I recently added a bunch of integration tests for Surefire. These integration tests automatically fork a separate Maven process to run real Maven builds, like the Maven core integration tests do.
This naturally led me to wonder: Does Surefire (now) have reasonable code coverage? Specifically, which lines in Surefire were covered by unit tests, which by integration tests, and which weren't covered at all?
I know there's a variety of handy code coverage tools that work with Maven, allowing you to instrument classes for code coverage and run your unit tests against the instrumented classes.
The catch in this case is that I need to somehow convince Maven to use the instrumented version of my plugin, and not the regular "real" version of the plugin, when I go to run my integration tests. The clover plugin, for example, doesn't seem to want to let me do that.

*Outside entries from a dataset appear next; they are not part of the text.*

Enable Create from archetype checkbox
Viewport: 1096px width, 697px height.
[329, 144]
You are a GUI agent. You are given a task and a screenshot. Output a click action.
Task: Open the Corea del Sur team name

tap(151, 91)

[On the other hand, maybe I should just use an instrumenting JVM instead...? Java 1.5's new java.lang.instrument would probably do the trick, but I'm not aware of any code coverage tool that works with j.l.instrument, and anyway I'd have to fix SUREFIRE-179 just to get it to work... :-)]
Has anybody ever done this before? More generally, I don't think I've ever seen an example of anyone using Maven to run multi-process integration tests (e.g. cargo tests) and also measuring code coverage on those integration tests. Has anyone seen a good example of this that I could reuse?